Testing Configuration​

# Test with different queries
make test-auto-prompt-reasoning # Math query
make test-auto-prompt-no-reasoning # General query
make test-pii # PII detection
make test-prompt-guard # Jailbreak protection

Configuration Generation​

The Semantic Router supports automated configuration generation based on model performance benchmarks.

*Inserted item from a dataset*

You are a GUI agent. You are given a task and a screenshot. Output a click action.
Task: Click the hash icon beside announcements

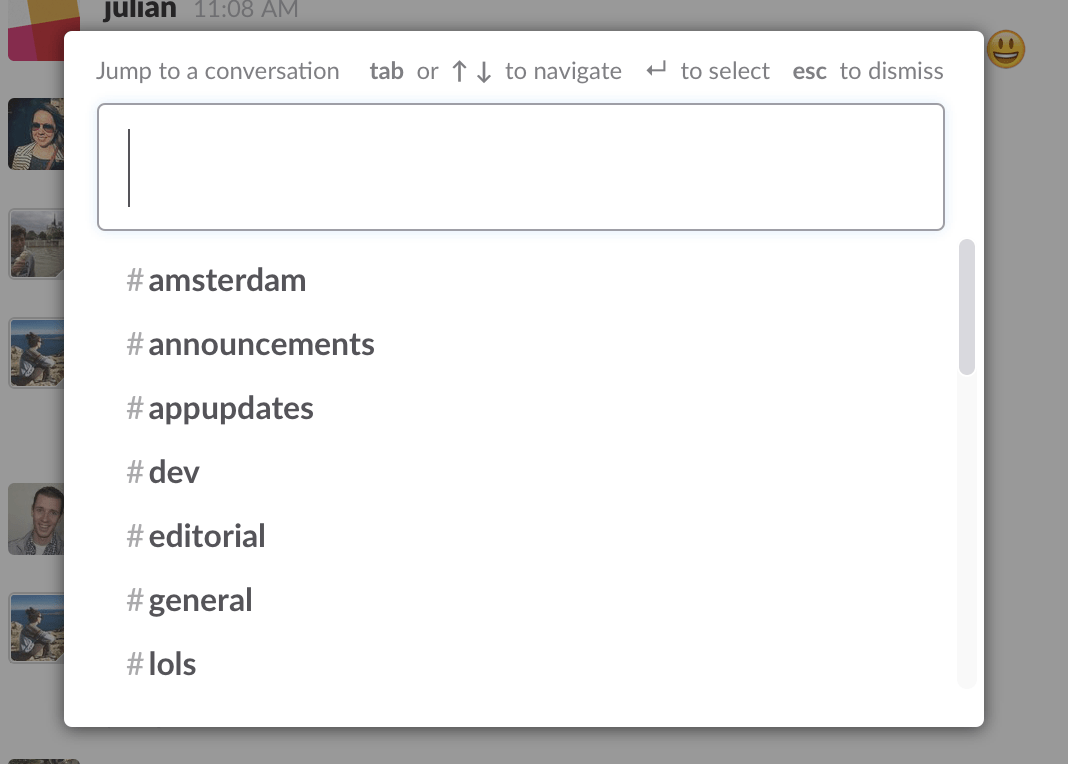(134, 344)
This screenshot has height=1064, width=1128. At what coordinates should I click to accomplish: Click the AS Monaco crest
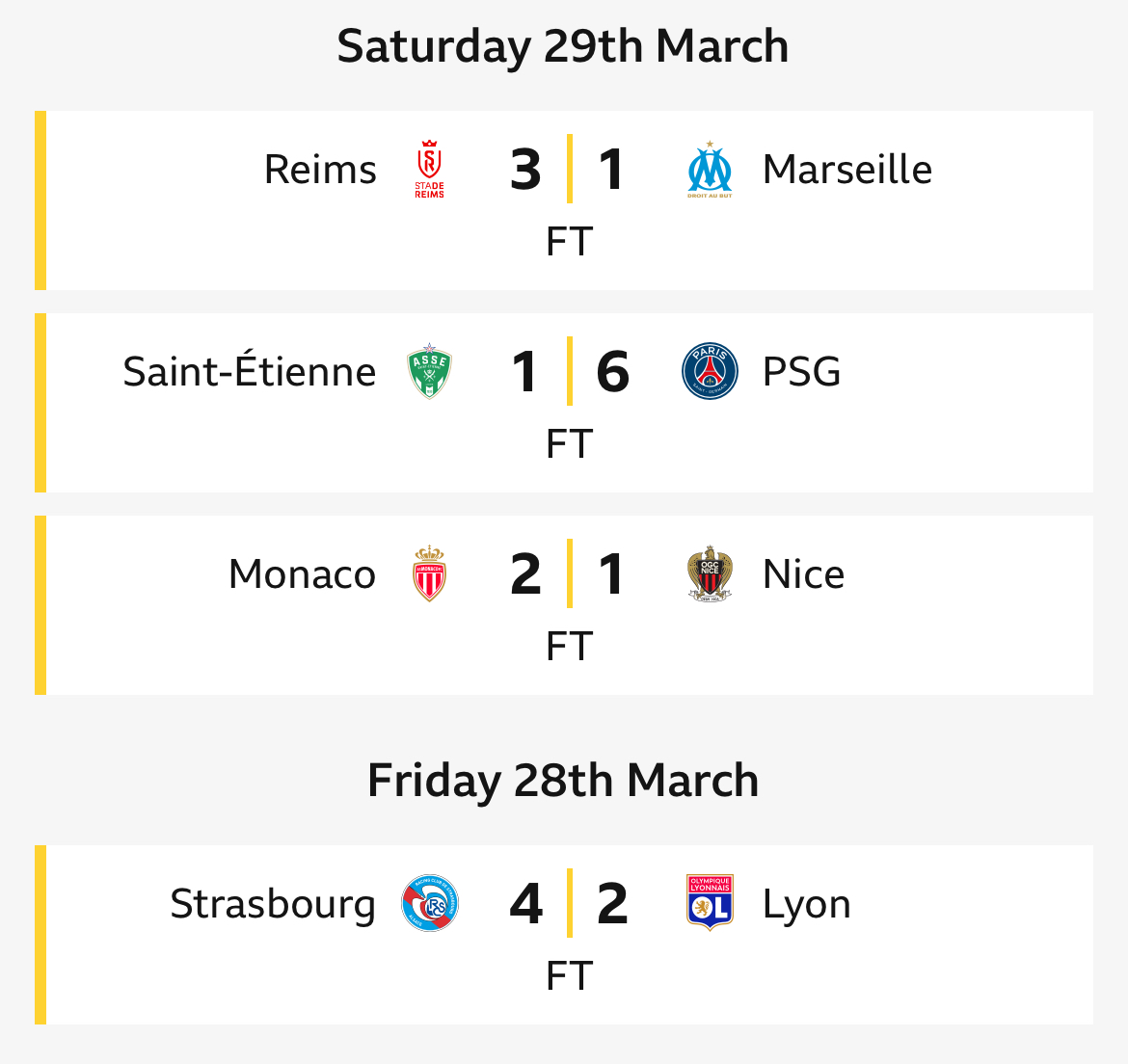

This workflow uses MMLU-Pro evaluation results to determine optimal model routing for different categories.

Benchmarking Workflow​

  1. Run MMLU-Pro Evaluation:

    # Evaluate models using MMLU-Pro benchmark
    python src/training/model_eval/mmlu_pro_vllm_eval.py \
    --endpoint http://localhost:8000/v1 \
    --models phi4,gemma3:27b,mistral-small3.1 \
    --samples-per-category 5 \
    --use-cot \
    --concurrent-requests 4 \
    --output-dir results
  2. Generate Configuration:

    # Generate config.yaml from benchmark results
    python src/training/model_eval/result_to_config.py \
    --results-dir results \
    --output-file config/config.yaml \
    --similarity-threshold 0.80

Generated Configuration Features​

The generated configuration includes:

  • Model Performance Rankings: Models are ranked by performance for each category
  • Reasoning Settings: Automatically configures reasoning requirements per category:
    • use_reasoning: Whether to use step-by-step reasoning
    • reasoning_description: Description of reasoning approach
    • reasoning_effort: Required effort level (low/medium/high)
  • Default Model Selection: Best overall performing model is set as default
  • Security and Performance Settings: Pre-configured optimal values for:
    • PII detection thresholds
    • Semantic cache settings
    • Tool selection parameters

Customizing Generated Config​

The generated config.yaml can be customized by:

  1. Editing category-specific settings in result_to_config.py
  2. Adjusting thresholds and parameters via command line arguments
  3. Manually modifying the generated config.yaml

Example Workflow​

Here's a complete example workflow for generating and testing a configuration:

# Run MMLU-Pro evaluation
# Option 1: Specify models manually
python src/training/model_eval/mmlu_pro_vllm_eval.py \
--endpoint http://localhost:8000/v1 \
--models phi4,gemma3:27b,mistral-small3.1 \
--samples-per-category 5 \
--use-cot \
--concurrent-requests 4 \
--output-dir results \
--max-tokens 2048 \
--temperature 0.0 \
--seed 42

# Option 2: Auto-discover models from endpoint
python src/training/model_eval/mmlu_pro_vllm_eval.py \
--endpoint http://localhost:8000/v1 \
--samples-per-category 5 \
--use-cot \
--concurrent-requests 4 \
--output-dir results \
--max-tokens 2048 \
--temperature 0.0 \
--seed 42

# Generate initial config
python src/training/model_eval/result_to_config.py \
--results-dir results \
--output-file config/config.yaml \
--similarity-threshold 0.80

# Test the generated config
make test

This workflow ensures your configuration is:

  • Based on actual model performance
  • Properly tested before deployment
  • Version controlled for tracking changes
  • Optimized for your specific use case

Next Steps​

The configuration system is designed to be simple yet powerful. Start with the basic configuration and gradually enable advanced features as needed.